#### [Passage]
Government Creates 232 Municipal Counties, Four Times the Amount Originally Planned
When Matías travels to his appointments at a clinic for people with disabilities in Asuncion, an ambulance transports him there free of charge from the doorstep of his home in the nearby city of Itaugua. The service was introduced by Itaugua’s local government as a way to support people with disabilities after it was identified as a priority by the city’s Municipal Development Council.
Across Paraguay, development councils bring together local authorities from different sectors with neighborhood groups and local businesses. They serve as consensus bodies, convening public hearings, monitoring projects, and creating participatory development plans that outline what resources the municipality has and how the community believes they should be used. They work to improve public services, reduce corruption, ensure efficient management of public resources, and increase corporate responsibility. The councils not only help ensure public projects meet the needs of the population, but also build trust between citizens and the government.

#### [Source data]
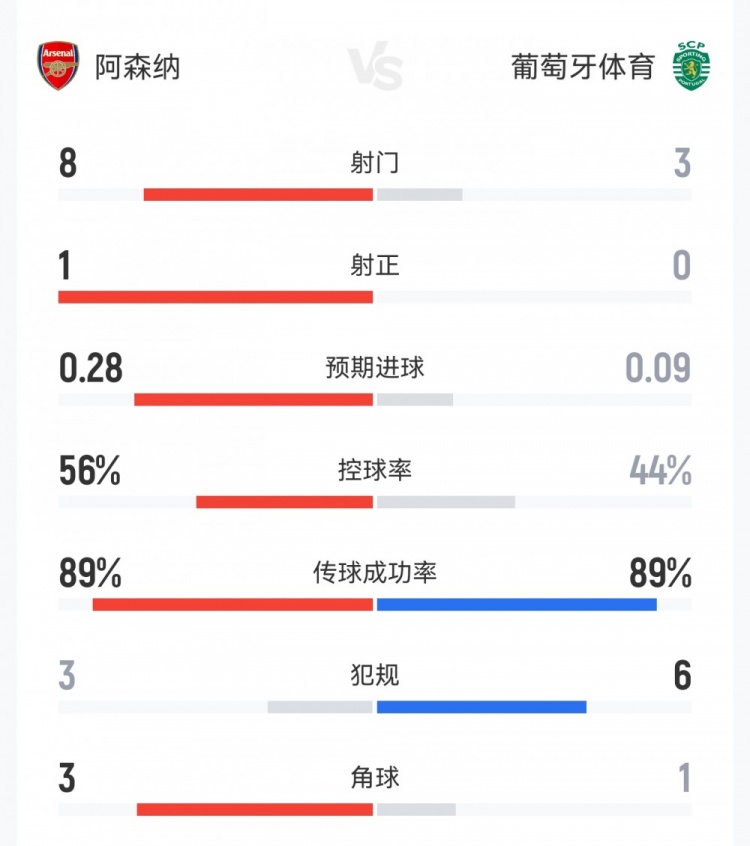
Task: Select the 射门 stat label
Action: pyautogui.click(x=375, y=163)
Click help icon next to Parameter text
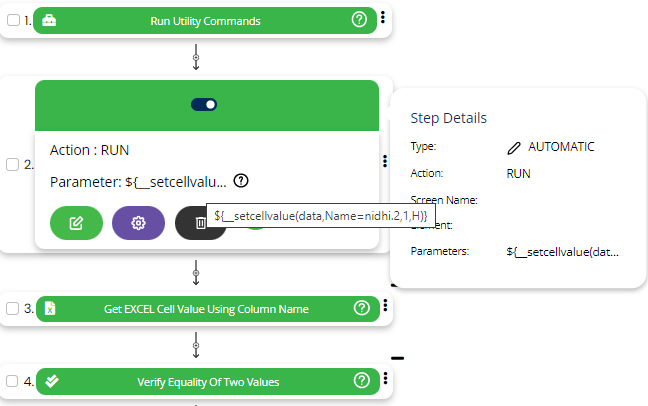The width and height of the screenshot is (648, 406). 241,182
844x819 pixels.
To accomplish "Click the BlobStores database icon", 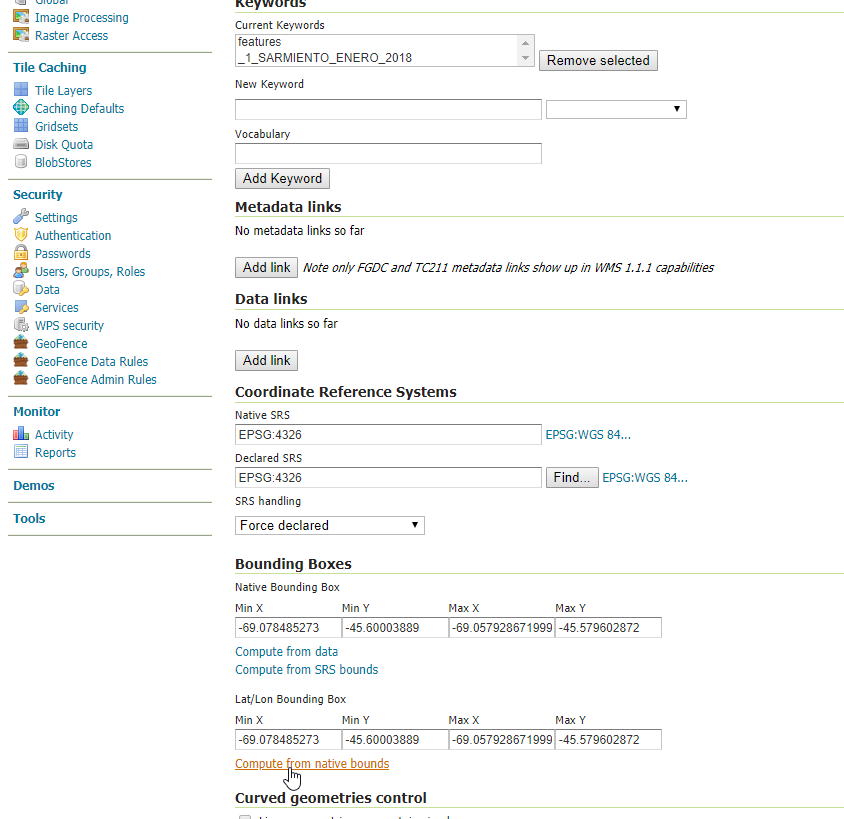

#### [Study questions]
1: In the passage about Paraguay's municipal development councils, list every goal given in the sentence beginning "They work to".
2: Extend the passage about Paraguay's municipal development councils by adding text after its final sentence.

#### [Answers]
1:
- Improve public services
- Reduce corruption
- Ensure efficient management of public resources
- Increase corporate responsibility

2:
In the last three years, some 232 municipal councils have been registered across the country — more than four times the number that the government originally planned to create. Another fifteen councils have been established at the departmental (or provincial) level. The councils help decentralize government as part of democratic reforms in the last three decades. Although the recommendations of the councils aren’t binding, they represent a huge shift for Paraguay by institutionalizing community consultation and dialog with citizens as a fundamental principle in government, which encourages civil servants to be more open, responsive, and citizen-oriented while building trust with the public.